И еще одно подтверждение намерений Гитлера обосноваться в Берхтесгадене: он назначил Деница командующим всеми силами в северной зоне (Nordraum). Но командующий южной зоной назначен не был, очевидно потому, что Гитлер, еще питая намерения перебраться на юг, оставлял этот пост за собой.

Все было наготове к отлету.

Но 21 апреля — в день, когда советские войска вступили на окраину Берлина и артиллерия ударила по центру Берлина, — Гитлер отдал приказ о контрударе.

22 апреля на очередном военном совещании Гитлер услышал от докладывающих обстановку генералов, что этот контрудар, которым командовал генерал СС Штейнер, не состоялся и что Берлин едва ли сможет долго продержаться, и поэтому ему следует покинуть столицу, чтобы дать возможность войскам отступить. Тем более как главнокомандующему, Гитлеру нет смысла оставаться в окружаемом противником Берлине. Командовать отсюда армиями дольше невозможно.

Гитлер разразился истерикой, обвиняя СС и армию в измене, пригрозил генералам самоубийством и, впав в депрессию, удалился с Борманом и Кейтелем. О чем они совещались, неизвестно. Вернувшись, он вяло объявил генералам, что остается в Берлине.

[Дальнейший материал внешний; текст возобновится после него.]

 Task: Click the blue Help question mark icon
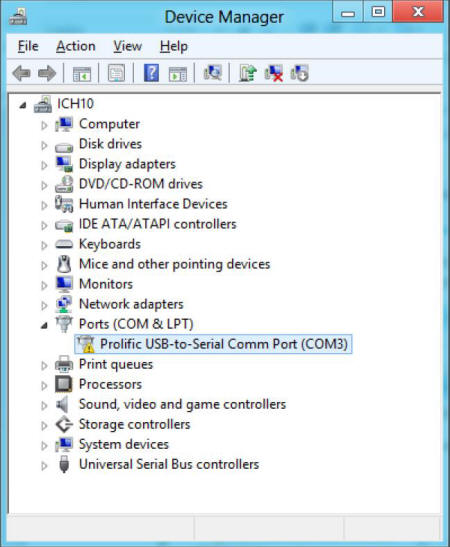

Позже, когда Йодль был арестован союзниками, он рассказал на допросе:

«22 апреля Геббельс спросил у меня: можно ли военным путем предотвратить падение Берлина. Я ответил, что это возможно, но только в том случае, если мы снимем с Эльбы все войска и бросим их на защиту Берлина. По совету Геббельса я доложил свои соображения фюреру, он согласился и дал указание Кейтелю и мне вместе со штабом находиться вне Берлина и лично руководить контрнаступлением».

Открыть Западный фронт, оттянуть все силы на оборону Берлина — было теперь решением Гитлера: 12-й армии генерала Венка было приказано пробиваться на помощь Берлину.

День 22 апреля, эфир загружен радиограммами: Борман — Хуммелю. Лихорадочные распоряжения о подготовке к прибытию фюрера в Берхтесгаден. И итог дня, разрешившийся радиограммой:

«22.4.45.

Из Берлина.

Хуммелю, Оберзальцберг.

Вышлите немедленно с сегодняшними самолетами. как можно больше минеральной воды, овощей, яблочного сока и мою почту.

Рейхсляйтер Борман».

Отлет не состоялся.

Англо-американские войска подошли к Мюнхену, вблизи которого Берхтесгаден. Бежать из проигранного Берлина — отыгранной пешкой попасть в руки англо-американцев — Гитлер не решился.

Его намерение остаться в Берлине было расценено генералами как неспособность к дальнейшему руководству войсками.